La obra que atraerá turismo, detonará el crecimiento, promoverá la inversión, creará empleo, dejará una huella perdurable y positiva. Eso nos dicen, eso nos cuentan, eso quisiéramos creer. Pero hasta el momento, apoyar la obra tal y como está planteada no es un acto de racionalidad; es un acto de fe. A la población y a quienes proveerán la inversión se les está pidiendo cerrar los ojos, persignarse y rezar. Porque no hay elementos o evidencia que constaten la viabilidad o el impacto ambiental o los augurios esperanzadores que el gobierno subraya. Hasta hoy, el Tren Maya es una promesa paradisiaca, no un proyecto realista.
Así lo revela el estudio realizado por el Instituto Mexicano para la Competitividad.

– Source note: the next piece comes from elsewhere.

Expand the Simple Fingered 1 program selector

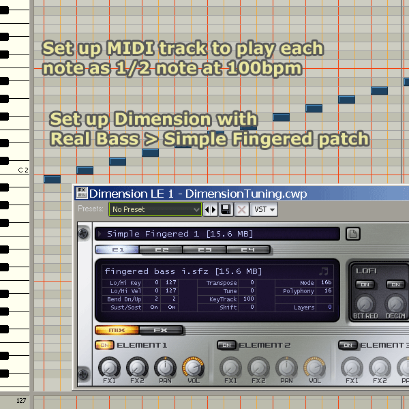pos(101,234)
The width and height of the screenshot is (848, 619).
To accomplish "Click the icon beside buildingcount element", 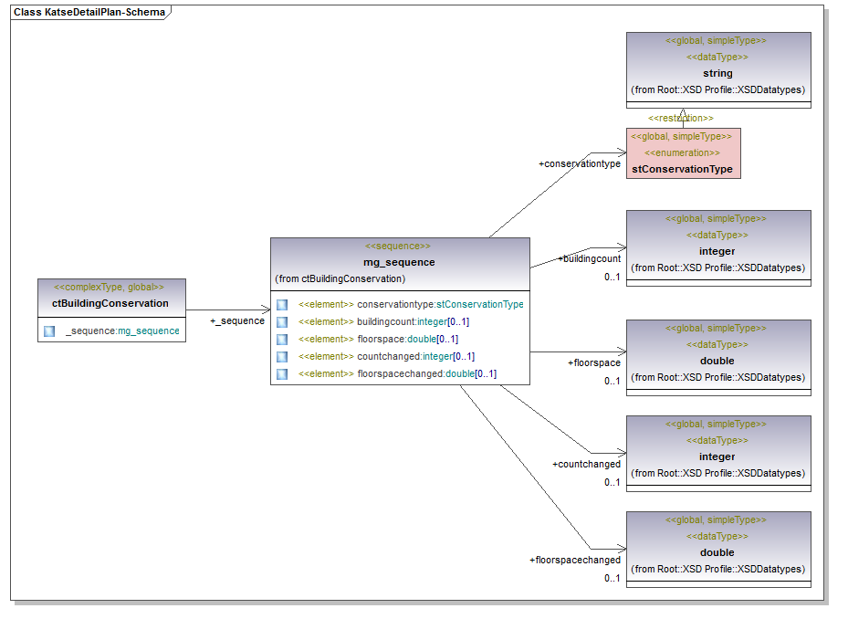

Un texto profesional, de lectura imprescindible por lo que revela, por los retos que retrata, por los desafíos que el gobierno necesita encarar. Ahí están los datos y la evidencia. Ahí están las comparaciones a nivel internacional. Y el objetivo del análisis no es asumir una postura adversarial vis a vis la nueva administración; busca que no repita los errores del pasado. Quiere que no deje tras de sí Estelas de Luz y trenes incompletos y obras inacabadas; que no caiga en las mismas trampas en las que cayó Peña Nieto y muchos gobiernos más: la tentación de usar obra pública para legitimar, para impresionar, para arrancar aplausos políticos en vez de producir utilidades sociales. Obras enraizadas en la vanidad personal, no en los beneficios colectivos. Nadie quiere que el Tren Maya sea eso: otro proyecto más que acaba siendo un elefante blanco incapaz de proporcionar crecimiento y desarrollo integral, pero sí sea financiado de manera permanente por los contribuyentes.